ISTRUZIONI =>
a: Quante coppie mamma/bimbo partecipano alla ricerca descritta nel testo sul microbioma?
b: Prosegui il testo sul microbioma dopo la sua ultima frase.

La ricerca vede protagoniste 25 coppie mamma/bimbo reclutate e campionate dalle unità operative di Ostetricia e Neonatologia dell’Ospedale di Trento a partire dal 2014. Per identificare i microorganismi che compongono il microbioma e ricostruirne la trasmissione sono stati adottati innovativi metodi computazionali (ovvero bioinformatici) applicati a una tecnica biotecnologica di ultima generazione chiamata metagenomica.

Ogni persona, infatti, ha un doppio “bagaglio” di informazioni che porta con sé per tutta la vita. Da una parte ha il patrimonio genetico, ereditato dai genitori. Dall’altra il microbioma, corredo di innumerevoli batteri, virus e funghi che popolano il corpo. Analizzare il microbioma permette di individuare specie microbiche e relative varianti che caratterizzano il corredo dell’individuo e potenzialmente studiare quanto queste coadiuvino il nostro stato di salute o ci espongano a determinate malattie. La mappatura dei microorganismi avviene grazie alla metagenomica, un metodo biotecnologico che dalle feci, dalla saliva, o da tamponi cutanei o vaginali di una persona consente di risalire ai microorganismi presenti attraverso il sequenziamento del loro materiale genetico e l’analisi informatica dei dati.

[Voci archiviate]
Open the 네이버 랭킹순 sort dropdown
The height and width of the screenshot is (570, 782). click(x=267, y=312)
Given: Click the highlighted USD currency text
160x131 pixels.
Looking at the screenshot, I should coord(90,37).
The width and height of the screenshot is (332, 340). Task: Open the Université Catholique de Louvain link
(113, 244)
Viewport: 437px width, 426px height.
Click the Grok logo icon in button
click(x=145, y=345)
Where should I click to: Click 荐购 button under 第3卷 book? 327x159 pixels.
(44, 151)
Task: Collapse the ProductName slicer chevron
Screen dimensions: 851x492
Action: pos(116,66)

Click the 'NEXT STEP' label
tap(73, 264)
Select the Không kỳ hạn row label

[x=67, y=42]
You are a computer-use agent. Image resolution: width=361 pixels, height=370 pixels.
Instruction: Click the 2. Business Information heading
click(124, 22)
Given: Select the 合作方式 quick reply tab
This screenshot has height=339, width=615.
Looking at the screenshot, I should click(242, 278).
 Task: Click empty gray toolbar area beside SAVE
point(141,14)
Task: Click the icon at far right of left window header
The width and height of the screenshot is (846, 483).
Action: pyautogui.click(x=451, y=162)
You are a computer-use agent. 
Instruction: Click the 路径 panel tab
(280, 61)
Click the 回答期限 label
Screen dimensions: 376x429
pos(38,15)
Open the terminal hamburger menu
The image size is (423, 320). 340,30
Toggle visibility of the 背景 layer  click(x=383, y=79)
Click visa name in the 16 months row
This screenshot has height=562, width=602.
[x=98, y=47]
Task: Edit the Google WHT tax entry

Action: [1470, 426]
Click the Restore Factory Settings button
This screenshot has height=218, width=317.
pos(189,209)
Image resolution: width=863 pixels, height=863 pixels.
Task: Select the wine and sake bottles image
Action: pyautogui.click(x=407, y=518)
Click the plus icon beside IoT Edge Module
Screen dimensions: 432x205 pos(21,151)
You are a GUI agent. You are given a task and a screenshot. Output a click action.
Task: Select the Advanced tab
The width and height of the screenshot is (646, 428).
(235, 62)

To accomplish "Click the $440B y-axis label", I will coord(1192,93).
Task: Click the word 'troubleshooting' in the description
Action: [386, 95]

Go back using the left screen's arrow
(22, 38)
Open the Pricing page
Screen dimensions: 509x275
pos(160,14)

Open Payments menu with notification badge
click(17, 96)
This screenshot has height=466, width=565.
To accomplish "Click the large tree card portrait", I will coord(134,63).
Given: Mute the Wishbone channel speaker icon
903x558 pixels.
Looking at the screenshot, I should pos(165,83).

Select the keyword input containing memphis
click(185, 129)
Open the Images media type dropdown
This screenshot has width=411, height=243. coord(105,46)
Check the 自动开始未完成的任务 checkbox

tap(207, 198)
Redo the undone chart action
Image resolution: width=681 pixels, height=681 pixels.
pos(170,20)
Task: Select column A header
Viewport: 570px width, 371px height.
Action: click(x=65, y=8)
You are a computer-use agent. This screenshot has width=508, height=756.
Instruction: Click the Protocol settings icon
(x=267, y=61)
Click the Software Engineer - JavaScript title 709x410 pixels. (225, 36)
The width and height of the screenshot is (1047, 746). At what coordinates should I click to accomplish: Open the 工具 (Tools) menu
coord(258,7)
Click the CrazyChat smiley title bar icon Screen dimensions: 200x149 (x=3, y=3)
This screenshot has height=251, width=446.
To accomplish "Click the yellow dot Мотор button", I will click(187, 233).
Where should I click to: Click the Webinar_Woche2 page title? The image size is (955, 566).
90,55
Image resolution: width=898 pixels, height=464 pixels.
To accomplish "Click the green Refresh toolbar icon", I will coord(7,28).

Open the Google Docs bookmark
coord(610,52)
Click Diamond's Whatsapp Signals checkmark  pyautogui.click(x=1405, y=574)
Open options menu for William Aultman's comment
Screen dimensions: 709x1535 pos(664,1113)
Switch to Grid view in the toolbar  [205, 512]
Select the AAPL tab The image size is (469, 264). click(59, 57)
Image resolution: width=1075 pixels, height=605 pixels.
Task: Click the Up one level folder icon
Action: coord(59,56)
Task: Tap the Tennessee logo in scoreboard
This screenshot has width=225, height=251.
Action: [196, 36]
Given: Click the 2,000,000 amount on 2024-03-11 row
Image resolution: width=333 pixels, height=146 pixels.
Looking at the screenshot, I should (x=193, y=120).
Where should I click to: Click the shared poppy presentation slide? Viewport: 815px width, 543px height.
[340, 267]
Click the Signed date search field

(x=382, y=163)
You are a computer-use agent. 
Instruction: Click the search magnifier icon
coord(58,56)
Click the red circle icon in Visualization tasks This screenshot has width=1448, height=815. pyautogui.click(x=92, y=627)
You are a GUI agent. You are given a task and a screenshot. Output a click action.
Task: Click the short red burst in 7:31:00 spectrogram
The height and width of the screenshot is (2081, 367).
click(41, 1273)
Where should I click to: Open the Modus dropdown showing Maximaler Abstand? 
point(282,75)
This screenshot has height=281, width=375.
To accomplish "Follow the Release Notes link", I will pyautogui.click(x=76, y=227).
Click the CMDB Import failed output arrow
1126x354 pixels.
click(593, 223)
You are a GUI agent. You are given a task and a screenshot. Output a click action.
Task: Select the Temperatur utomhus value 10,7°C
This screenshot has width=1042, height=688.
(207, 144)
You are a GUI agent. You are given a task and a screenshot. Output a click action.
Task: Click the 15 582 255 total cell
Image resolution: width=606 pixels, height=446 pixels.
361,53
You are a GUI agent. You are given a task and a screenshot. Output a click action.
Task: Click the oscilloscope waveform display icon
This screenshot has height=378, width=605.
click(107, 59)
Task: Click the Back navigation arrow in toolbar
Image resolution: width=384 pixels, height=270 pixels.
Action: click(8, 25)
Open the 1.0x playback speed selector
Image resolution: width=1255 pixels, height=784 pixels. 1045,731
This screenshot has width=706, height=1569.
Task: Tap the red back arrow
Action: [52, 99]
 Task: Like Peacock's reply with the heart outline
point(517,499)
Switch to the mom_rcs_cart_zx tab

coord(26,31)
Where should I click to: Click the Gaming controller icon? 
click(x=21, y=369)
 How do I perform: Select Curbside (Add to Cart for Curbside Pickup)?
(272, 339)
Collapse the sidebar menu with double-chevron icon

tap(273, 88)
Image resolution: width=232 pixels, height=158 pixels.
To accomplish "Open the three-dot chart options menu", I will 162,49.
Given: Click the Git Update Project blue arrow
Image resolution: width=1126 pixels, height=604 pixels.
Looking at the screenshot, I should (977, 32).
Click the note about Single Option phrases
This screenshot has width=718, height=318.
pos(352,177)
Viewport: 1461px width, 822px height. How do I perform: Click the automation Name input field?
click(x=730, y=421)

RISPOSTE PER PUNTO =>
a: 25 coppie mamma/bimbo.

b:
Segata racconta come è stata svolta la ricerca: «Abbiamo raccolto in ospedale durante il ricovero per il parto campioni di microbioma da varie parti del corpo dalla madre (pelle, lingua, feci, vagina) prima della nascita e dal bambino dopo la nascita (feci e lingua). Abbiamo poi meticolosamente processato e analizzato tali campioni per identificare gli eventi di trasmissione di microorganismi dalla madre al bambino».

Cosa è emerso? «Tra le cose principali, abbiamo capito che tutti i microbiomi che abbiamo campionato dalle diverse locazioni corporee della madre contribuiscono in modo diretto allo sviluppo del microbioma del neonato. Il bambino acquisisce microorganismi anche da sorgenti diverse dalla madre, ma abbiamo scoperto che i microorganismi provenienti dalla madre è molto più facile che rimangano stabilmente nel neonato rispetto ai microorganismi acquisiti in altro modo, da altre fonti. Questo porta anche a ipotesi intriganti perché questa preferenza per i microorganismi materni da parte del neonato potrebbe essere un meccanismo co-evolutivo finora poco considerato». È interessante anche notare che alcuni batteri che vengono trasmessi dalla madre al bambino provengono da specie batteriche sconosciute: «Sarà importante cercare di caratterizzare questi batteri sconosciuti con esperimenti mirati per capire quale ruolo specifico possano avere per la salute del bambino» aggiunge Pamela Ferretti, prima autrice dello studio.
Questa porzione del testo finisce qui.